Царь пал духом, ожидая встречи со вчерашним управителем. Обошлось.
Афанасий Лаврентьевич собрался тихо, быстро. Хватились: отбыл. Куда?! Чуть было ловить не кинулись. Допросили слуг: во Псков поехал, в Крыпецкий монастырь... Постригаться.
Великий государь опечалился, а дом Матвеева в те дни словно мёдом вымазали. Первым примчался Богдан Матвеевич Хитрово. Следом Яков Никитич Одоевский пожаловал. Думные дьяки вперегонки, немецкие генералы да полковники тоже тут как тут.
Подхватился Артамон Сергеевич — и бежать. К Троице в Сергиев Посад, оттуда в Савво-Сторожевский монастырь, в Николо-Угрешский. В Москву вернулся через две недели, когда пришла пора высочайших пожалований.
Седьмого февраля 1671 года боярство было сказано князю Михаилу Юрьевичу Долгорукому, сыну начальника Стрелецкого приказа, усмирителя разинского бунта Юрия Алексеевича, а так же победителю Стеньки Разина князю Юрию Никитичу Борятинскому. Третьим в списке пожалованных стоял отец царицы Натальи Кирилловны Кирилла Полуэктович Нарышкин. Старший сын его Иван был взят в спальники.

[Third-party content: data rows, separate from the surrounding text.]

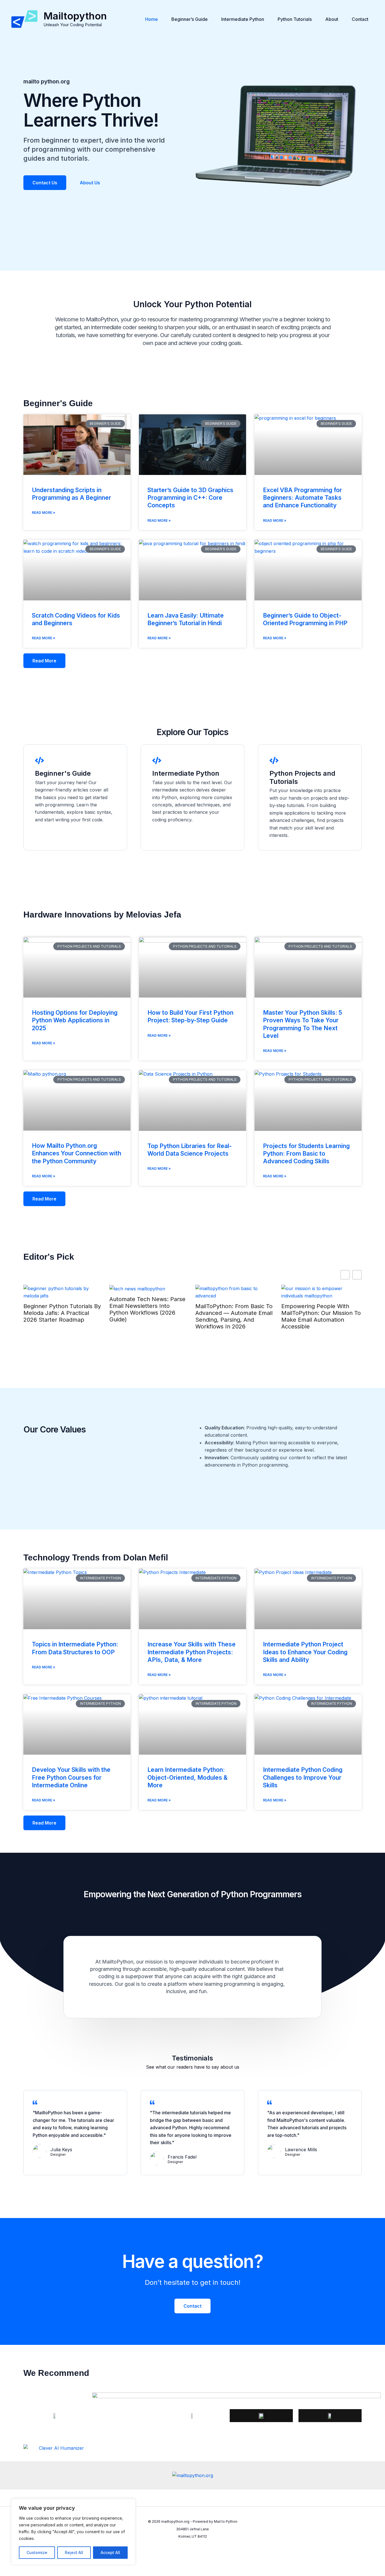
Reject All (74, 2552)
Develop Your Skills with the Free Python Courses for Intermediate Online (71, 1777)
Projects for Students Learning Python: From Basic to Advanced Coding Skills (306, 1153)
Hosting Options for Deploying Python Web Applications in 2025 (75, 1020)
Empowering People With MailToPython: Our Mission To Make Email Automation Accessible (321, 1316)
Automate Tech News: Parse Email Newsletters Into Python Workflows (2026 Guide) (147, 1309)
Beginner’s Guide (189, 19)
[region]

Следующее февральское пожалование, ровно через месяц после свадьбы, коснулось, наконец, и Артамона Сергеевича. Получил в управление взятый у Ордина-Нащокина Посольский приказ. Чинов, однако, не удостоили. Остался думным дворянином, да и в думных-то был всего чуть больше года.
Едва вступив в должность, Артамон Сергеевич ударил челом великому государю: предложил слить Малороссийский приказ с Посольским, а Посольский именовать Государственным приказом Посольские печати. Алексей Михайлович согласился.

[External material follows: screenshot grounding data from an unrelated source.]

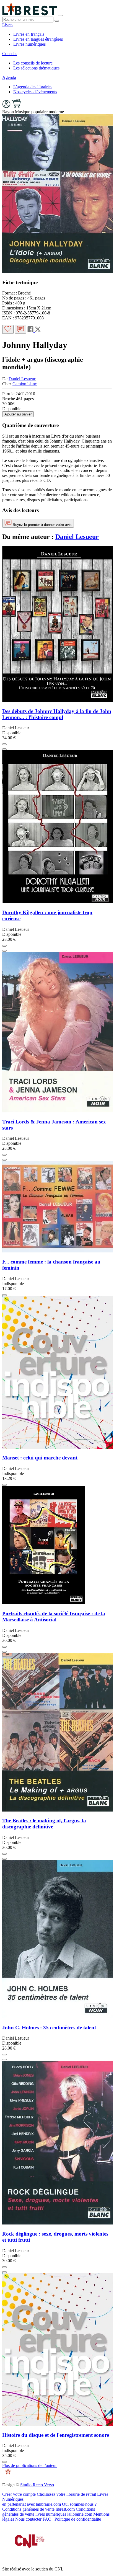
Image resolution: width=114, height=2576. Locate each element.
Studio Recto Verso (37, 2484)
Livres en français (28, 34)
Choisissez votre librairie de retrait (66, 2494)
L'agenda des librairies (32, 86)
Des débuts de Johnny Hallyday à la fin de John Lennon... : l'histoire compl (56, 714)
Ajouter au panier (18, 414)
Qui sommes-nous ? (79, 2504)
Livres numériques (29, 44)
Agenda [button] (9, 77)
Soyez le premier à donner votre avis (42, 525)
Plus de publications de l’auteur (29, 2465)
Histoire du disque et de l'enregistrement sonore (55, 2435)
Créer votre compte (19, 2494)
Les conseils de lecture (33, 63)
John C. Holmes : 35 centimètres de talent (49, 2027)
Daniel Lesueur (22, 378)
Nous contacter (28, 2519)
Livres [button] (7, 24)
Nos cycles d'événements (35, 91)
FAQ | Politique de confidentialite (72, 2519)
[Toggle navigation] (60, 15)
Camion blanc (24, 383)
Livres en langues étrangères (38, 39)
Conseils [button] (9, 53)
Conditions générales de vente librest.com (38, 2509)
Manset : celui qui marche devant (39, 1458)
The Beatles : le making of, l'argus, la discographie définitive (44, 1824)
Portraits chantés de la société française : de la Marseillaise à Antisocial (53, 1616)
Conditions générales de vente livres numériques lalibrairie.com (48, 2511)
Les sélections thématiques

И никто среди мудрых не понял: медовый месяц царя — праздник новых времён, в которые Россия вступала, как в воду, пробуя ножкой, чтобы потом ухнуть с головою.
Сановитые люди, искушённые в дворцовых радениях, дальше носа своего не видели. Думали: ну вот, худородные Нарышкины в Кремль впёрлись. Так ведь и у Милославских древность рода короче медвежьего хвоста. Про Стрешневых и говорить нечего. Лапотники. Боярам бы призадуматься, всё бы им древность, древность! А рожи-то у всех как из берлоги. Невдомёк: царям — красоту подавай, нежность, стан, глазки-бровки!
Прикидывали: царица молоденькая, не скоро в Тереме пообвыкнет. Сердечных подруг нет, тут уж надо расстараться, втереться в свои. На окружение поглядывали государево — из новых, кроме царицыной родни, Матвеев в гору пошёл. Человек царю с детства близкий, покладистый, а главное, всей его-то родни — один сын. Не потащит за собой шушеру в приказы, царю — в комнатные.
Косточки обмыли, успокоились. Не унюхали большой опасности.
Новой царице прозвище приклеили: Медведица. Ступает на ногу, косолапя.
5
В марте, в день мученицы Дросиды, дочери императора Траяна, жестокого гонителя христиан, разинцы, никогда не видевшие Разина, мужики и стрельцы Алатыря, Арзамаса, Большого Мурашкина, Лыскова и среди них Савва-корабельщик санным скорым путём доехали до Пустозерска.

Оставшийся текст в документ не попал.